O contrato de prestação de serviços jurídicos firmado entre o Banco Master e o escritório da advogada Viviane Barci de Moraes, esposa do ministro do Supremo Tribunal Federal (STF) Alexandre de Moraes, voltou ao centro do debate público após comentários do jornalista Eduardo Oinegue sobre o conteúdo dos serviços descritos no acordo.
Durante análise do caso em programa jornalístico, Oinegue afirmou que um “documento mal feito” estaria entre os serviços mencionados pelo escritório ao detalhar as atividades realizadas para a instituição financeira. A declaração ocorreu enquanto o jornalista comentava uma nota pública divulgada pela própria banca de advocacia com o objetivo de esclarecer os trabalhos prestados ao banco.
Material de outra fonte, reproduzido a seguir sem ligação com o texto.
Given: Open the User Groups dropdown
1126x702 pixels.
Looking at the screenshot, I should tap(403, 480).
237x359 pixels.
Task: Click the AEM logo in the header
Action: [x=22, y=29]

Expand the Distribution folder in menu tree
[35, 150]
De acordo com o comunicado do escritório, o contrato envolvia diferentes frentes de atuação jurídica, incluindo consultorias em temas relacionados a compliance, elaboração de pareceres técnicos e participação em reuniões estratégicas com representantes da instituição financeira. Segundo a banca, os serviços teriam sido realizados ao longo de aproximadamente dois anos.
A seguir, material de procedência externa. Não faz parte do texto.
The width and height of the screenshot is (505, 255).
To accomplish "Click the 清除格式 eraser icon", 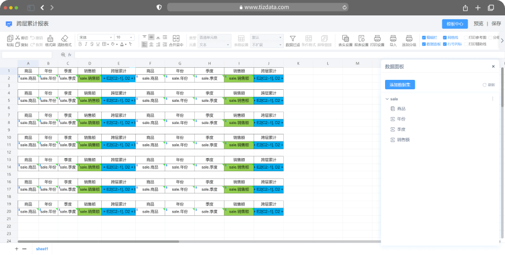I will 64,39.
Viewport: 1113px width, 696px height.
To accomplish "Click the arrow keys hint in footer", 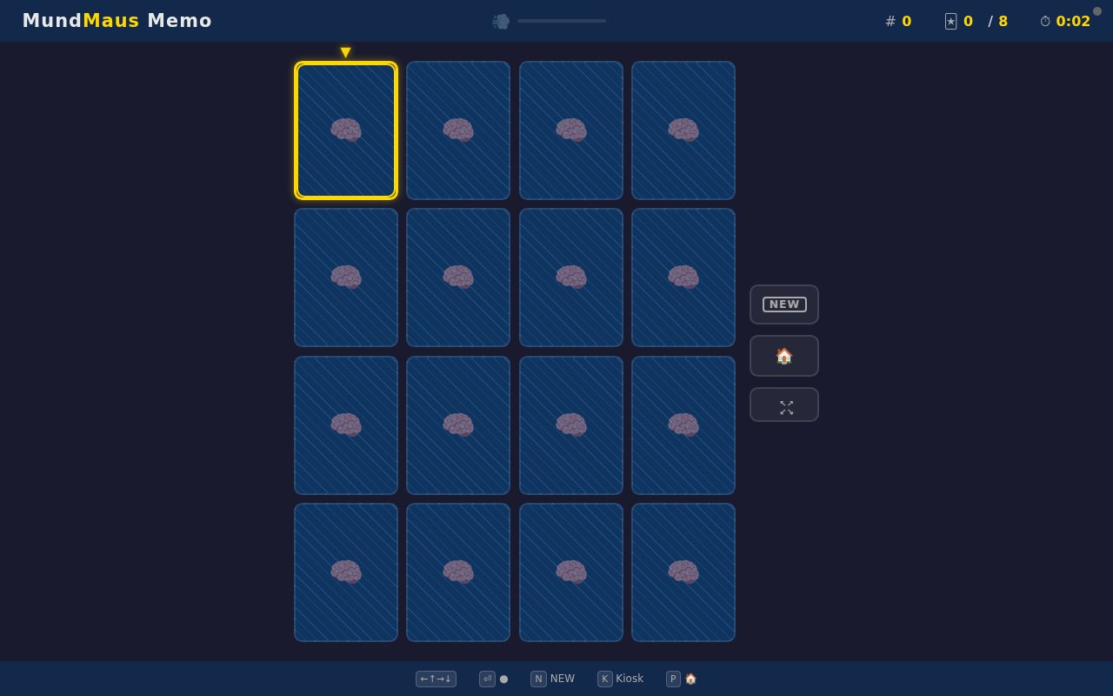I will tap(436, 679).
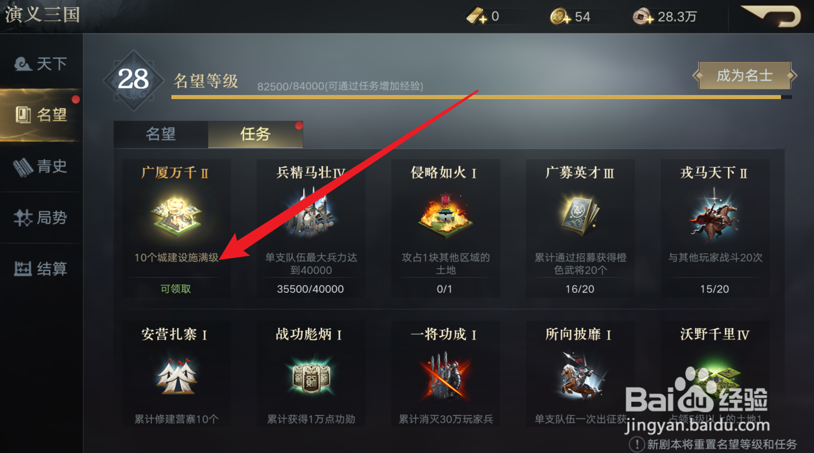
Task: Tap the gold coin currency icon showing 54
Action: tap(560, 17)
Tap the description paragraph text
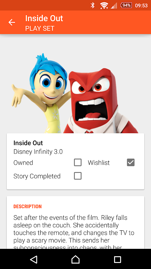The width and height of the screenshot is (151, 269). click(x=74, y=232)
O escritório também afirmou, na nota, que as atividades desempenhadas não possuíam qualquer vínculo com processos em tramitação no Supremo Tribunal Federal. O esclarecimento foi apresentado como forma de afastar interpretações de possível relação entre o contrato privado e a atuação do ministro Alexandre de Moraes na Corte.
A repercussão em torno do caso aumentou após reportagens divulgarem estimativas sobre os valores envolvidos no contrato entre o banco e o escritório de advocacia. As cifras mencionadas em algumas publicações despertaram questionamentos de analistas e comentaristas sobre a proporcionalidade entre os serviços descritos e o montante atribuído ao acordo.
Nesse contexto, as declarações de Eduardo Oinegue passaram a integrar o debate público sobre a natureza do contrato. Ao mencionar a existência de um possível “documento mal feito”, o jornalista levantou dúvidas sobre a qualidade ou a relevância de parte dos serviços citados na nota divulgada pelo escritório.
Até o momento, não houve manifestação pública adicional do Banco Master sobre as declarações do jornalista. O episódio segue repercutindo no meio político e jurídico, ampliando a discussão sobre transparência e critérios adotados em contratos de consultoria envolvendo instituições financeiras e escritórios de advocacia ligados a familiares de autoridades públicas.